======== DOCUMENT PASSAGE ========

2) Health benefits from your employer are not taxed like regular income. This has created a culture of special treatment of benefits that raise costs. For example, does it really make sense for your health insurance provider to pay for your annual checkup? This is like your auto insurance company paying for your oil change. Sure, it sounds great, but why do I need to pay someone to pay my bill for me? It just raises cost. There's no such thing as a free lunch, so that perk of not having to pay for your oil change would only raise your auto insurance rate and lighten your wallet more than if you had just paid it yourself.

Treating health benefits like regular income would, among other things, have the effect of returning insurance to its proper place . . . as insurance. Just like home, life, auto, fire, flood, theft and locust insurance, it only kicks in when something bad happens. Otherwise, you pay out of your pocket to get through life. Watch how costs go down and how you think twice about going to the family doctor for a simple cough or sore throat if it's coming out of your pocket.

3) Malpractice suits are unpredictable (hence, unacceptable) sources of risk for physicians, therefore enormous amounts of wasted resources are spent to avoid putting one's career in the hands on 12 jurors, each of which sees a doctor as insensitive, overpaid and too tan. The amount of money taken out of the health care system and put in the hands of trial lawyers, insurance salesmen, accountants and, of course, harmed patients is staggering. Beyond belief staggering.

========

Answer these questions about the passage on health care costs:
1. What does the passage compare a health insurer paying for your annual checkup to?
2. According to the passage, when does insurance such as home, life or auto insurance kick in?
3. How many jurors does the passage say a physician's career is put in the hands of in a malpractice suit?

======== PROVIDED MATERIAL ========

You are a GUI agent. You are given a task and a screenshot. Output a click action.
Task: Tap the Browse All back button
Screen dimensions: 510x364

========
======== PROVIDED MATERIAL ========

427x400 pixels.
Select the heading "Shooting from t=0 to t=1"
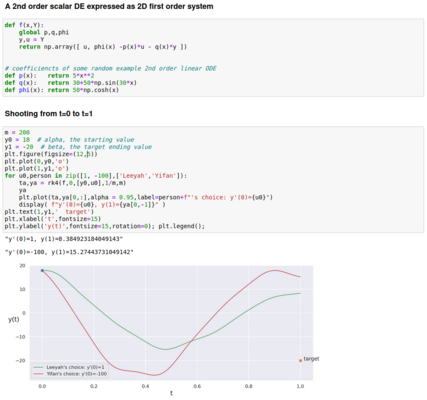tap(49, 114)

========

**RESPONSE FOR THIS EXERCISE**
1. An auto insurance company paying for your oil change.
2. Only when something bad happens.
3. 12 jurors.